Tanaka testified that while he didn’t give the order to change Brown’s name or booking number, he didn’t object.
The phone was smuggled into the jail by a corrupt deputy in exchange for cash provided by the FBI. The deputy eventually pleaded guilty to federal charges and is awaiting sentencing.
When Craig and Long determined who at the FBI’s Los Angeles office was in charge of the cell phone operation, they embarked on a plan to frighten the agent and discover the extent of the jails investigation.
The two then-sergeants — who worked for Leavins in the Internal Criminal Investigations Bureau — confronted the agent in front of her home, telling her they were planning to arrest her for her involvement in the smuggled cell phone.
“They conducted surveillance on an FBI agent they knew was involved in an authorized investigation,” an attempt to “scare and intimidate” her, Anderson said.
The case stems from July 2010, when the FBI began looking into alleged civil rights abuses committed by members of the sheriff’s department within Los Angeles county jails. As part of the investigation, the FBI interviewed prisoners, including Brown, who had been convicted and was awaiting transfer to state prison to serve a life term.
Prisoners had reported significant levels of civil rights abuses, but federal investigators had no way of verifying the reports because they had no access to either deputies or sheriff’s department documents.
Anderson said sheriff’s department culture appeared to dictate that jail guards respond to problem inmates “with such violence to send the inmate to the hospital.”
In an attempt to foil the federal probe of such deputy-on-inmate brutality, the six convicted ex-sheriff’s employees “all took actions to shield those dirty deputies from the consequences of their actions,” the judge said.

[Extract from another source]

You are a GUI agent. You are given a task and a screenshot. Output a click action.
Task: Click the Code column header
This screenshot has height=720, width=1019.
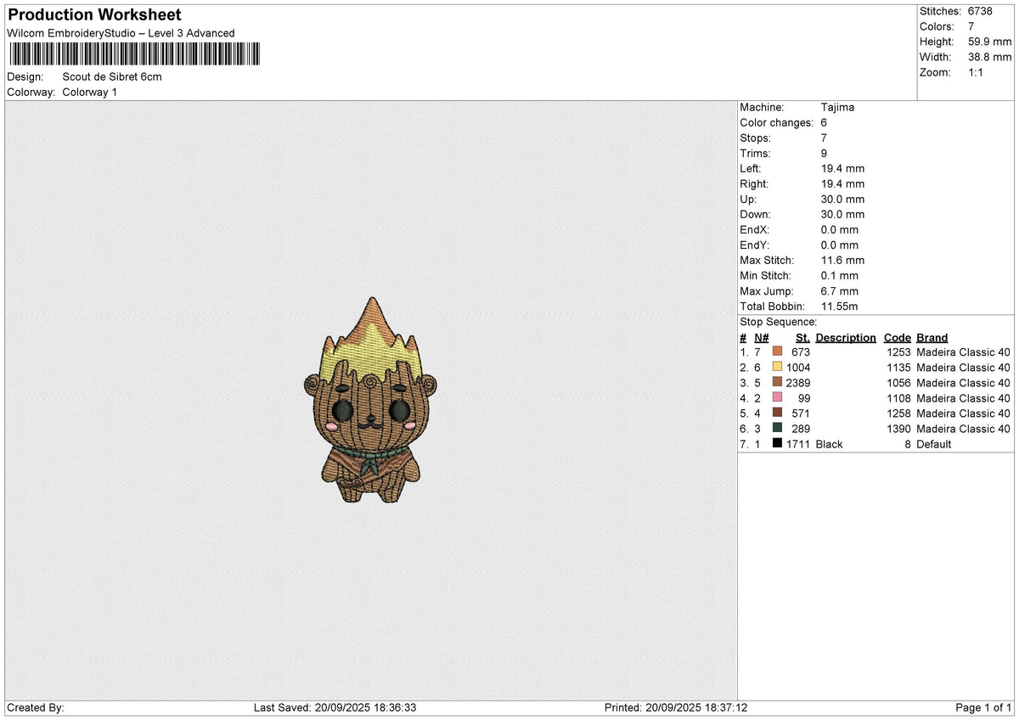[898, 338]
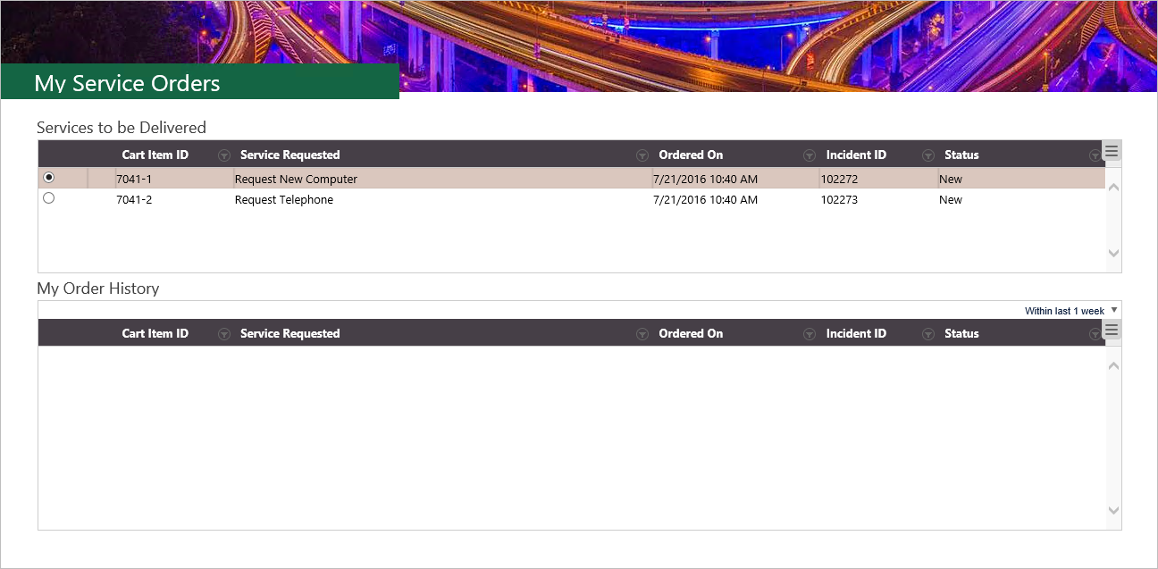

Acting U.S. Attorney Stephanie Yonekura said outside court that the defendants had “brought scandal and shame to themselves and their department. These deputies decided to impede a federal investigation, and in doing so they threw away their careers and their freedom.”
“These law enforcement officers have now been held accountable for their unlawful actions,” she said.
Thompson, 54, Craig, 50, and Leavins, 52, are no longer with the sheriff’s department. Smith, 42, was on approved leave prior to his conviction. Manzo, 34, and Long, 46, were relieved of duty without pay in December 2013, according to the department.
Thirteen other deputies charged in the jailhouse corruption probe in February are awaiting trial.